Attacco

La caratteristica principale di Jones è quella del tiratore. Tra le competizioni disputate ha avuto medie notevoli nel tiro dall’arco (40% in BNXT con ben 143 triple tentate; 38.5% in Fiba Europe Cup). Possiede una meccanica di tiro fluida e un rilascio molto pulito del pallone. Piedi a terra si può definire una sentenza (1.381 PPP via Synergy). Può punire a ripetizione (contro Varese in coppa mandò a bersaglio 6 delle 7 triple tentate) fronte a canestro, dagli angoli e dal mezz’angolo. Inoltre, è bravo anche a far saltare il difensore per fare un passo laterale e trovare un tiro smarcato.
Altro aspetto da sottolineare del gioco di Jones è quello di muoversi bene in situazioni di “off-the ball”. Prima di ricevere è bravo a muoversi suoi blocchi dei compagni per concludere in diversi modi. Ad esempio, una soluzione usata spesso con Leiden è stata quella di “ricciolare” sul blocco del lungo dalla rimessa dal fondo per concludere con palleggio-arresto-tiro. Grazie alle gambe lunghe ed atletiche e una buona coordinazione può anche battere il diretto avversario e terminare con appoggi al tabellone con entrambe le mani oppure con potenti schiacciate. Infine sfrutta i blocchi “flare” che lo liberano per poter punire con il tiro dall’arco).

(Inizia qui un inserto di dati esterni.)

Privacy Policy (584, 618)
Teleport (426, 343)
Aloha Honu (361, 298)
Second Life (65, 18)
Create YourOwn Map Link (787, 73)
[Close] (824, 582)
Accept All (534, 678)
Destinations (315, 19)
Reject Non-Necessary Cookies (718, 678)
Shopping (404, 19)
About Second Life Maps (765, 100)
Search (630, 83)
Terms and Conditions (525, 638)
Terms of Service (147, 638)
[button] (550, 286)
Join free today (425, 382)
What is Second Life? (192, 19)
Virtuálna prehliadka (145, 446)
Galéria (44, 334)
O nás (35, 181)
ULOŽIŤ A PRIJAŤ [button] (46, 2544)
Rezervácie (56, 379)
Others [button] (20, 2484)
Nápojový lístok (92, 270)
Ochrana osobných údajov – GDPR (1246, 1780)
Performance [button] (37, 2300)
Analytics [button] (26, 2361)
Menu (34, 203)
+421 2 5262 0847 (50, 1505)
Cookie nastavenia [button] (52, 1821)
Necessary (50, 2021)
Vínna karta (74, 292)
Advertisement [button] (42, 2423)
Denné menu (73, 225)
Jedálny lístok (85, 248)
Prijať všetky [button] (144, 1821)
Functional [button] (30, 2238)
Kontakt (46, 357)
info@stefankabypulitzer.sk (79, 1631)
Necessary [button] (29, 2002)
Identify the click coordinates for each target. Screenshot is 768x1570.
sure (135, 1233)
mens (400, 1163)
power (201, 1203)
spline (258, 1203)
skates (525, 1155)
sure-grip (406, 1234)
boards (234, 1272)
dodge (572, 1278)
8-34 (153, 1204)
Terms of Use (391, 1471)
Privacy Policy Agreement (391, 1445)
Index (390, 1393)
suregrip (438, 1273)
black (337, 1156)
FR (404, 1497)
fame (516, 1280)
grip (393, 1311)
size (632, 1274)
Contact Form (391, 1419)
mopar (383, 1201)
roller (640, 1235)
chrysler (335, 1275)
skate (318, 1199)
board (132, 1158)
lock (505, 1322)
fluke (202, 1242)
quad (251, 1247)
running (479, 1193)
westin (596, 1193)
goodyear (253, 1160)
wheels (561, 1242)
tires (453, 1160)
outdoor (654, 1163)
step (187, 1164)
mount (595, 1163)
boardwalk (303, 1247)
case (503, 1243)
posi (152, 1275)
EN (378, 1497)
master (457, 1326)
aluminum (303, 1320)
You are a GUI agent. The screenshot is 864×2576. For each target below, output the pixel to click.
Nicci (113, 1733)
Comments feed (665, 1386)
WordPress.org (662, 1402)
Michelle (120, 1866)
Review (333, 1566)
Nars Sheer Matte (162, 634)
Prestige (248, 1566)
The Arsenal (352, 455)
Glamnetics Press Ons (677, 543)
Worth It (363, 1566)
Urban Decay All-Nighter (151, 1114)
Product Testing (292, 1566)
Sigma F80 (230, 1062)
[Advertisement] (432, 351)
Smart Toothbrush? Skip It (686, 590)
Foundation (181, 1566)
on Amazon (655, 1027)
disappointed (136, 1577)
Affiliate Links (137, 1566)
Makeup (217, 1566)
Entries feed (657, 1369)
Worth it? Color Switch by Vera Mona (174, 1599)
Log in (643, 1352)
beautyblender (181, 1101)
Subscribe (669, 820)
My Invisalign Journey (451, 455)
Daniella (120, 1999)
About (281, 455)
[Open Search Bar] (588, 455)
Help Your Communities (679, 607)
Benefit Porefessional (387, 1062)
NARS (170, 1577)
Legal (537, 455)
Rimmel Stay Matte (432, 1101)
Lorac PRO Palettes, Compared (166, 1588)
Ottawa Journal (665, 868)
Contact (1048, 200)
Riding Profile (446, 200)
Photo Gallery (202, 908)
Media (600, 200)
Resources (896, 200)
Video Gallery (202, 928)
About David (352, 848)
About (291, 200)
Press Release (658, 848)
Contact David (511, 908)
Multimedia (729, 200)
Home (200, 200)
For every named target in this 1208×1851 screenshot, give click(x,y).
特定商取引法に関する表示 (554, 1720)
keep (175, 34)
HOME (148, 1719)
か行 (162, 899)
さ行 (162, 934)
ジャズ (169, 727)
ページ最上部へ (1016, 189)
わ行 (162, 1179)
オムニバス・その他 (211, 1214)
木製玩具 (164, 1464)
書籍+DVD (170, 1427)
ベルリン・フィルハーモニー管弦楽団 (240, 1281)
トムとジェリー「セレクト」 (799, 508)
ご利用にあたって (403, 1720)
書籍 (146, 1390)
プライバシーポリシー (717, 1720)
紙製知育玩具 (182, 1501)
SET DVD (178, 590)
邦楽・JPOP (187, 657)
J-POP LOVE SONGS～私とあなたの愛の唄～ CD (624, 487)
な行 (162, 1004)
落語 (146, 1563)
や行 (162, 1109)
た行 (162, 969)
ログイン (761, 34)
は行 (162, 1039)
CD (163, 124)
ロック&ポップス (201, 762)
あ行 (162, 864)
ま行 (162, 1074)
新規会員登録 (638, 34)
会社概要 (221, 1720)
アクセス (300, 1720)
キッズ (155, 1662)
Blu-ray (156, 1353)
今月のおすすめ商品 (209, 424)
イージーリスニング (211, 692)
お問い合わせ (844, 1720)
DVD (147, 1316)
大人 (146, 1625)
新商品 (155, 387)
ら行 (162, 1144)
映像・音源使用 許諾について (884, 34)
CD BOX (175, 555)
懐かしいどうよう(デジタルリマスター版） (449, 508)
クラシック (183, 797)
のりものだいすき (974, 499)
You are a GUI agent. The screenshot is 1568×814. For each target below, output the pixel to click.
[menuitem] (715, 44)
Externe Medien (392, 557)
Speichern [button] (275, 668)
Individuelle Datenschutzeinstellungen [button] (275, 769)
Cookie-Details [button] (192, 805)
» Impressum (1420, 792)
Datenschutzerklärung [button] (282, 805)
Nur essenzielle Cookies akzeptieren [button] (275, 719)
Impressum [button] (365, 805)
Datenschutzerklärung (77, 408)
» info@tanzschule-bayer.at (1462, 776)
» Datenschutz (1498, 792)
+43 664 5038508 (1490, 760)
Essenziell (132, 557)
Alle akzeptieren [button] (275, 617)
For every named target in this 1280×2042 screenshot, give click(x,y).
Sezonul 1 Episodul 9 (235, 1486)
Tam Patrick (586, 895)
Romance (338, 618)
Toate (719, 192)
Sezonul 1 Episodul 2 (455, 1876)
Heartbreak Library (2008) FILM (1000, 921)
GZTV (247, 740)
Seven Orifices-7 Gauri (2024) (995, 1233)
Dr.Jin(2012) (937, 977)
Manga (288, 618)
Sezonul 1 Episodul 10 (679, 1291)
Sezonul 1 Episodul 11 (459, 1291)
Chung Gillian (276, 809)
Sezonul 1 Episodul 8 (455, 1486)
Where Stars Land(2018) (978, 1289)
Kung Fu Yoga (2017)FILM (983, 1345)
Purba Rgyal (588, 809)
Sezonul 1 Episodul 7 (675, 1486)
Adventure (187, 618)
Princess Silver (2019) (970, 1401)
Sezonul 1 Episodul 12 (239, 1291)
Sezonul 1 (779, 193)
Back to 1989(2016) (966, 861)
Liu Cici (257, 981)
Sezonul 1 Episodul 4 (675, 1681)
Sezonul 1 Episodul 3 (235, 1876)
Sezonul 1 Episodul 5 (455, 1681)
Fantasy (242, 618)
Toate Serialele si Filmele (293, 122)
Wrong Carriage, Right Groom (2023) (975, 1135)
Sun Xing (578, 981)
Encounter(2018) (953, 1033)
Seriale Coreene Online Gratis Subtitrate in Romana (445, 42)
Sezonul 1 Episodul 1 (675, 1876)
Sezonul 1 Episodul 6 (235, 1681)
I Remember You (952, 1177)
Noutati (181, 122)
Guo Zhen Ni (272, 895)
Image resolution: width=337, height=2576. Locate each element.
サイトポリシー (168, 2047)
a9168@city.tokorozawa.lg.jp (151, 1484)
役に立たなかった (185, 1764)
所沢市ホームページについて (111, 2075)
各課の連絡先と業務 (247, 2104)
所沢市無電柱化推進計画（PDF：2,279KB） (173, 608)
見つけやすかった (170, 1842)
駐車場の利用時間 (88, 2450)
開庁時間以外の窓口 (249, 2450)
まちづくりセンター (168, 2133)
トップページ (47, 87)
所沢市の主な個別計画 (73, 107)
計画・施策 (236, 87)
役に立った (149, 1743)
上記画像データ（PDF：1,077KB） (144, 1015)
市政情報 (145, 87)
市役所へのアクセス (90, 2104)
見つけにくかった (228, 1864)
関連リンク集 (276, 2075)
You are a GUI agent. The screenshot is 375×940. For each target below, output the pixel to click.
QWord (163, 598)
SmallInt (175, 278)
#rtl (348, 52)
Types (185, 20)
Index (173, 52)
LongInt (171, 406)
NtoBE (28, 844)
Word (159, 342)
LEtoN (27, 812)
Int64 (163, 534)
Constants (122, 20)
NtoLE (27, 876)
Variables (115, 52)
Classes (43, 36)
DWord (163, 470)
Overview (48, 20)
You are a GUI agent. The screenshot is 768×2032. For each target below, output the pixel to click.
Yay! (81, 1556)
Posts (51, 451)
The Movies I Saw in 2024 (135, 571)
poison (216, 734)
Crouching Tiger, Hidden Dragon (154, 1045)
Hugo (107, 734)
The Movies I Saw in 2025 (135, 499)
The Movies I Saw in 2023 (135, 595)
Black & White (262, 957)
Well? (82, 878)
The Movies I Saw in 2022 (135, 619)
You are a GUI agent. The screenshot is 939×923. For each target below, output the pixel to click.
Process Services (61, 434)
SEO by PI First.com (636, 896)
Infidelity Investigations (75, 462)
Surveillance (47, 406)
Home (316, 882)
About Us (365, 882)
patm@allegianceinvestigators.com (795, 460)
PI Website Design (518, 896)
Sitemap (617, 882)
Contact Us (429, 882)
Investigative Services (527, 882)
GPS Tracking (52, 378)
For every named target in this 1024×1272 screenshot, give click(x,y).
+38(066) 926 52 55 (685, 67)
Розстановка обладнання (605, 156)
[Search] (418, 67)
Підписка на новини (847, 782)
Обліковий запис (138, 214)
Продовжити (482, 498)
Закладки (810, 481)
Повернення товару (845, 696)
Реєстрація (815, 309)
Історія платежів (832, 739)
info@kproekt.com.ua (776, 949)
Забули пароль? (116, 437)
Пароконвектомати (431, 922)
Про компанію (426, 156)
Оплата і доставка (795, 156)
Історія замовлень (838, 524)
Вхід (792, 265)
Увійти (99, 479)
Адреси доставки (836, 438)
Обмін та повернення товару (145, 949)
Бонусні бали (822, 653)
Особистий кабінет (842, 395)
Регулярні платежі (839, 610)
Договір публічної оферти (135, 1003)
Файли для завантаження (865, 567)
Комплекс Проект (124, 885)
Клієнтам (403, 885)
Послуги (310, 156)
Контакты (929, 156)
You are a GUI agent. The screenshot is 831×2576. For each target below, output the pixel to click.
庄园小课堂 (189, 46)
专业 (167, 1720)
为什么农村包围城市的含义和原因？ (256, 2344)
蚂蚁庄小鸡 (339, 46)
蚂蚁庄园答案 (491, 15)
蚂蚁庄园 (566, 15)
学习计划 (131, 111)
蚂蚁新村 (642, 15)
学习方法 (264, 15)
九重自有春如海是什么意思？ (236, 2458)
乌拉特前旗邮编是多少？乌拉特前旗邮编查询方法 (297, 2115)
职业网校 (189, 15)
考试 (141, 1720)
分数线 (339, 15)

Una situazione in cui non è stato utilizzato molto ma che potrebbe essere sfruttato a Cremona è quella del tagliare a canestro. La Vanoli nella passata stagione ha avuto Pecchia e McCullough i due giocatori che erano soliti muoversi bene in tal situazione e lui può essere il loro erede. Nell’annata a Leiden è stato bravo a concretizzare gli schemi che chiamavano un suo taglio ma è stato altrettanto bravo a leggere gli spazi aperti lasciati dalle difese avversarie per poter arrivare al ferro. Che sia in appoggio o in reverse, Jones ha saputo dimostrarsi un “tagliante” efficace.
In campo aperto e gioco in transizione grazie all’atletismo di cui dispone compie delle falcate verso il canestro avversario chiudendo con delle roboanti schiacciate. Sprintando avanti al portatore di palla, in situazioni di tiro aperto potrebbe anche prendersi un tiro dall’arco non appena ricevuto il pallone (1.273 PPP segnati per possesso).
Quando è chiamato a gestire il pallone come handler si è dimostrato più incline alla soluzione personale rispetto al coinvolgimento dei compagni. Di conseguenza, se la difesa pressa su di lui, potrebbe avere delle difficoltà (1.4 palle perse in media). D’altro canto, ha dimostrato di essere in grado di potersi creare un tiro anche dal palleggio e in situazioni d’isolamento a fil di sirena. Inoltre, può anche battere il diretto avversario e con una buona coordinazione terminare al tabellone.